▶ [REQUIRED WORK]:
(1) In one to three sentences, explain why the CPU architecture overview says its reader must understand what the CPU is actually doing rather than only the abstract "execute instructions" model.
(2) Continue the CPU architecture overview from its final sentence.

▶ [SUPPLIED PASSAGE]:
Section 06: CPU Architecture — Overview
Section Purpose and Scope
The CPU is the computational substrate upon which all systems software executes. To reason rigorously about performance, correctness, and security in operating systems, you must understand what the CPU is actually doing — not just the abstract "execute instructions" model, but the real hardware pipeline with its speculative execution, out-of-order completion, branch prediction, cache hierarchies, and NUMA topologies.
This section bridges computer architecture and operating systems. It covers the mechanisms that OS designers must account for: CPU privilege modes (rings), cache coherence (critical for SMP kernels), TLBs (fundamental to virtual memory), NUMA (essential for the scheduler), and SMT/hyperthreading (with its security implications). It covers all three major ISAs relevant to production systems: x86-64, AArch64 (ARM64), and RISC-V.

▶ [INFORMATION SUPPLIED]:

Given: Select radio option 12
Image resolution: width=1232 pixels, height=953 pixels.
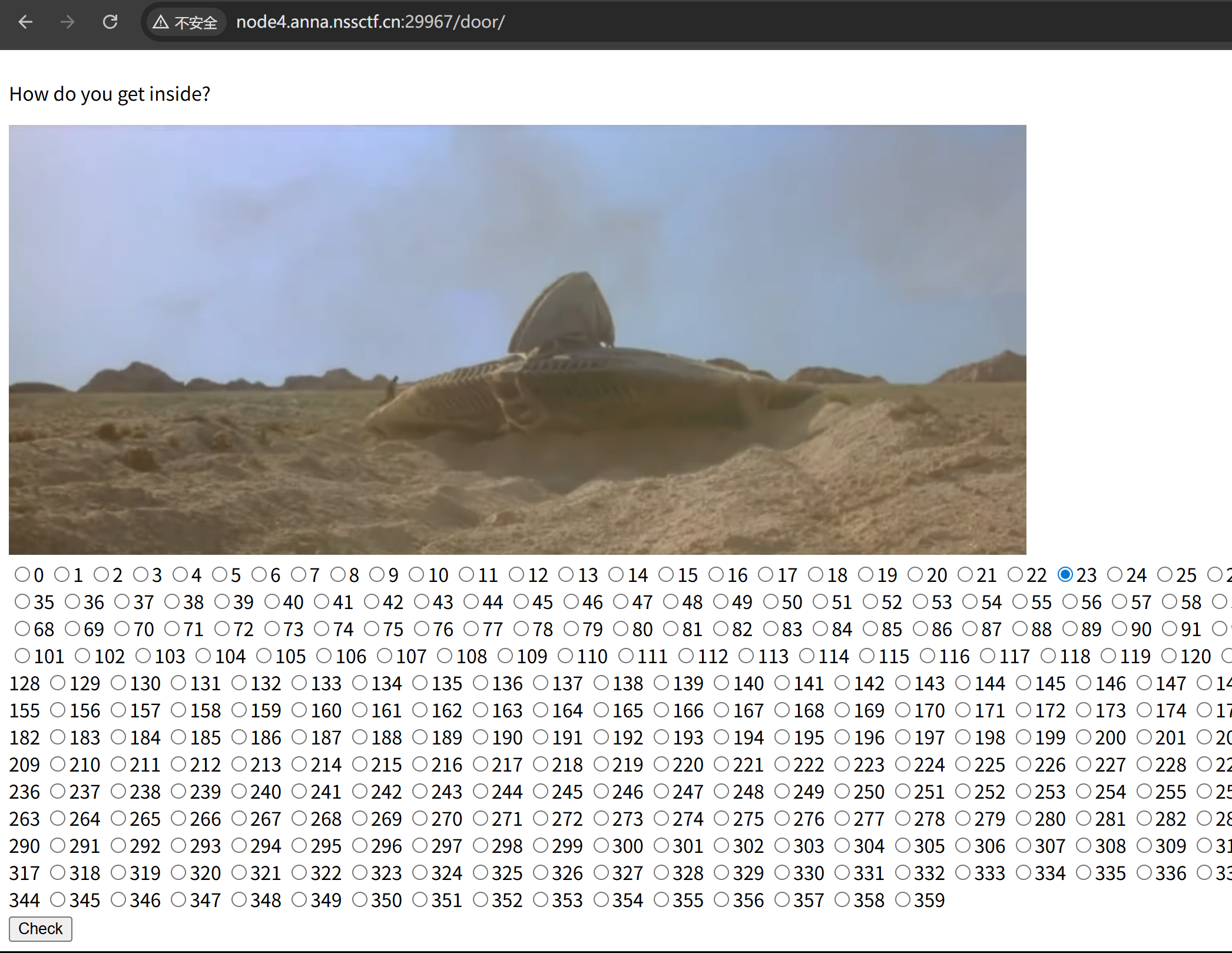Looking at the screenshot, I should tap(516, 574).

▶ [ANSWERS TO THE EXERCISES]:
(1) The overview says this understanding is needed to reason rigorously about performance, correctness, and security in operating systems. The CPU is the computational substrate on which all systems software executes. Its real hardware pipeline involves speculative execution, out-of-order completion, branch prediction, cache hierarchies, and NUMA topologies.

(2)
Prerequisites
- Section 00 (Foundations): CPU privilege rings, interrupts
- Section 03 (Kernel Fundamentals): kernel memory layout, system calls
- Basic familiarity with binary/hex notation and assembly-level thinking (not required to write assembly, but must be able to read it)
Learning Objectives
After completing this section you will be able to:
- Describe the classical 5-stage pipeline and explain how superscalar and OoO execution extend it
- Explain branch prediction, its accuracy metrics, and its performance and security implications
- Describe the cache hierarchy (L1/L2/L3, coherence protocols MESI/MOESI) and reason about cache effects on kernel code
- Explain TLB structure, TLB shootdowns, and their cost in multi-core kernels
- Describe NUMA topology and explain why the scheduler must be NUMA-aware
- Compare x86-64, AArch64, and RISC-V at the ISA design level
- Explain SMT (hyperthreading), its performance benefits, and its security implications (L1TF, MDS, etc.)
- Describe CPU privilege modes for x86-64 (rings + VMX root/non-root) and AArch64 (EL0–EL3)
Architecture Overview
CPU INTERNAL ARCHITECTURE (Modern Superscalar OoO Processor)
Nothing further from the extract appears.